▶ _EXTRACTED INFORMATION_
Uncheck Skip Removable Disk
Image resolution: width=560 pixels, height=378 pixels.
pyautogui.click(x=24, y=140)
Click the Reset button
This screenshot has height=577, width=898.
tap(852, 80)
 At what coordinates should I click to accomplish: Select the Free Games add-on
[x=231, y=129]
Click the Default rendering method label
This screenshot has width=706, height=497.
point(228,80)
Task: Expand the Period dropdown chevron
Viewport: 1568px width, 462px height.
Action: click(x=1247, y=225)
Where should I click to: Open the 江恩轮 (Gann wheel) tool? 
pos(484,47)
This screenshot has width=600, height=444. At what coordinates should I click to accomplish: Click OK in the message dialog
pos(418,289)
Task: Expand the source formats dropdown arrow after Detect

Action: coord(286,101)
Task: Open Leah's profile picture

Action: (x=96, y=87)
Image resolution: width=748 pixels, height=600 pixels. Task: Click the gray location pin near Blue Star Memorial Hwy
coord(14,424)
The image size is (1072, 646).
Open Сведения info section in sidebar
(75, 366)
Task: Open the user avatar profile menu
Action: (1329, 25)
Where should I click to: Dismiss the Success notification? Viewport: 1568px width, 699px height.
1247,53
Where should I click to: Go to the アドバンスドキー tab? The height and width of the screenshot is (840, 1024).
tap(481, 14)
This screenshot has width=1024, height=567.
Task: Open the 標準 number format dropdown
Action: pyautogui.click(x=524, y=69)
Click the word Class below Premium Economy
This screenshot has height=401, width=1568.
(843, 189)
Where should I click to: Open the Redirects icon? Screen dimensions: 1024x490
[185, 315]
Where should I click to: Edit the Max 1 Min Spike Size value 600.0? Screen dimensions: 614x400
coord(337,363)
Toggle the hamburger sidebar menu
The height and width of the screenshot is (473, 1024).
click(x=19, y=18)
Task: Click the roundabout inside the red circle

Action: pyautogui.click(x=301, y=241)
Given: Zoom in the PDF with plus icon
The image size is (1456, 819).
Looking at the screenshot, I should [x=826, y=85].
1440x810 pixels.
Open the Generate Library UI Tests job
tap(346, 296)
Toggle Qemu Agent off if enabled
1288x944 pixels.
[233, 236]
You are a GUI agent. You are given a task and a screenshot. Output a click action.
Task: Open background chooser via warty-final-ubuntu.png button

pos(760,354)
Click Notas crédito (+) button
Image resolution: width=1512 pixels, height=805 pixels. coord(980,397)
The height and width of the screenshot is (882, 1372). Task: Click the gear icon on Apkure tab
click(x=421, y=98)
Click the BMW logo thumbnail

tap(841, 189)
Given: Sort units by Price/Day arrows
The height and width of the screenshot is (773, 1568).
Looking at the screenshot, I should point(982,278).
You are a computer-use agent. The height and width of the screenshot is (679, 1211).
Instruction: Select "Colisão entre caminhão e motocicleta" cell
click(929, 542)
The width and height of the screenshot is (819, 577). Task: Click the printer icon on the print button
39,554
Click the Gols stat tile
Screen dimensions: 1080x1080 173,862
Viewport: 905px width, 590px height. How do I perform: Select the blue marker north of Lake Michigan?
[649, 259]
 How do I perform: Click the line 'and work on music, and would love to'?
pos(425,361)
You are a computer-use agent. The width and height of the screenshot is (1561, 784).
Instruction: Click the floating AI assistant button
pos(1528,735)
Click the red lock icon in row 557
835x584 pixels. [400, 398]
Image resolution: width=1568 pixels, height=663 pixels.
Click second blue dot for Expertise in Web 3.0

▶ _BRIEF_
Please return all lines from the records that hold the word "computer".

▶ _SOLUTION TO THE EXERCISE_
You are a computer-use agent. The height and width of the screenshot is (679, 1211).
You are a computer-use agent. The width and height of the screenshot is (1561, 784).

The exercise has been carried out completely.